In [45]:
# Create a pipeline that standardizes the data then creates a model
from sklearn.compose import ColumnTransformer
from sklearn.datasets import fetch_openml
from sklearn.pipeline import Pipeline
from sklearn.impute import SimpleImputer
from sklearn.preprocessing import StandardScaler, OneHotEncoder
from sklearn.ensemble import AdaBoostClassifier
from sklearn.model_selection import train_test_split, GridSearchCV
from sklearn.metrics import accuracy_score

# load data

dataframe = read_csv("census.csv")

array = dataframe.values
X=dataframe.loc[:, dataframe.columns != 'income']
y=dataframe['income']
X.head()

Unnamed: 0,age,workclass,education_level,education-num,marital-status,occupation,relationship,race,sex,capital-gain,capital-loss,hours-per-week,native-country
0,39,State-gov,Bachelors,13.0,Never-married,Adm-clerical,Not-in-family,White,Male,2174.0,0.0,40.0,United-States
1,50,Self-emp-not-inc,Bachelors,13.0,Married-civ-spouse,Exec-managerial,Husband,White,Male,0.0,0.0,13.0,United-States
2,38,Private,HS-grad,9.0,Divorced,Handlers-cleaners,Not-in-family,White,Male,0.0,0.0,40.0,United-States
3,53,Private,11th,7.0,Married-civ-spouse,Handlers-cleaners,Husband,Black,Male,0.0,0.0,40.0,United-States
4,28,Private,Bachelors,13.0,Married-civ-spouse,Prof-specialty,Wife,Black,Female,0.0,0.0,40.0,Cuba


In [46]:
# create pipeline
numerics = ['int16', 'int32', 'int64', 'float16', 'float32', 'float64']
numeric_features = dataframe.select_dtypes(include=numerics).columns
numeric_transformer = Pipeline(steps=[
    ('imputer', SimpleImputer(strategy='median')),
    ('scaler', StandardScaler())])

categorical_features = dataframe.loc[:, dataframe.columns != 'income'].select_dtypes(include=object).columns
categorical_transformer = Pipeline(steps=[
    ('imputer', SimpleImputer(strategy='constant', fill_value='missing')),
    ('onehot', OneHotEncoder(handle_unknown='ignore'))])

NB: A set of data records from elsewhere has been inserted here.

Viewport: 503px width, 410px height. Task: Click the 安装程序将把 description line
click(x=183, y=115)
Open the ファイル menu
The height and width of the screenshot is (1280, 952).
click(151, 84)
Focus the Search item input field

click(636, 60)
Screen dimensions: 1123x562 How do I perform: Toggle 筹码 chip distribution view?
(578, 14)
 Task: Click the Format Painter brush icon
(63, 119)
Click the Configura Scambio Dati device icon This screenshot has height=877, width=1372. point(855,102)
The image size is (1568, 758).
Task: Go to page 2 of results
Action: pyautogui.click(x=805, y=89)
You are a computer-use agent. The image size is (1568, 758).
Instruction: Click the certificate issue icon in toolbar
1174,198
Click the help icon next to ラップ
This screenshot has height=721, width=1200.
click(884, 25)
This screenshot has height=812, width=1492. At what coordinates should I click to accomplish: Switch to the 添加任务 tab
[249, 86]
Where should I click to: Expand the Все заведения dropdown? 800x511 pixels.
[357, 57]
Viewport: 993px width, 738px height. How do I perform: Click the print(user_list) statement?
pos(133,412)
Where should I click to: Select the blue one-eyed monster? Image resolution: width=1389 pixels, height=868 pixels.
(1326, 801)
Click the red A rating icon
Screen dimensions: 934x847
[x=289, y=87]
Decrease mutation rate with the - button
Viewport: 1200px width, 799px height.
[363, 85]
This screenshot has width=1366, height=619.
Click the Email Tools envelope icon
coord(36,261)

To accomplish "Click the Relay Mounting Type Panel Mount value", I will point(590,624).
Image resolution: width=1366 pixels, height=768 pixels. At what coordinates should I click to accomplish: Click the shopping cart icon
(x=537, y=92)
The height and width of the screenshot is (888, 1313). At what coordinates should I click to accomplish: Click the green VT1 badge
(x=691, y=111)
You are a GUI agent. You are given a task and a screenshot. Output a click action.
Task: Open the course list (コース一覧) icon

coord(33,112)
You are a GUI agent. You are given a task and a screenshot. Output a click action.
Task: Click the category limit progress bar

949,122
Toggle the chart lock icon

preprocessor = ColumnTransformer(
    transformers=[
        ('num', numeric_transformer, numeric_features),
        ('cat', categorical_transformer, categorical_features)])

In [None]:
# Append classifier to preprocessing pipeline.
# Now we have a full prediction pipeline.
clf = Pipeline(steps=[('preprocessor', preprocessor),
                      ('classifier', AdaBoostClassifier())])

X_train, X_test, y_train, y_test = train_test_split(X, y, test_size=0.2)

param_grid = {
        'classifier__n_estimators': [5,100,300,600],
        'classifier__learning_rate': [.1, .4, 2]
    }

search = GridSearchCV(clf, param_grid, n_jobs=-1)





In [None]:
best_clf = search.best_estimator_
best_predictions = best_clf.predict(X_test)
print(f"Accuracy score on testing data: {accuracy_score(y_test, predictions)}")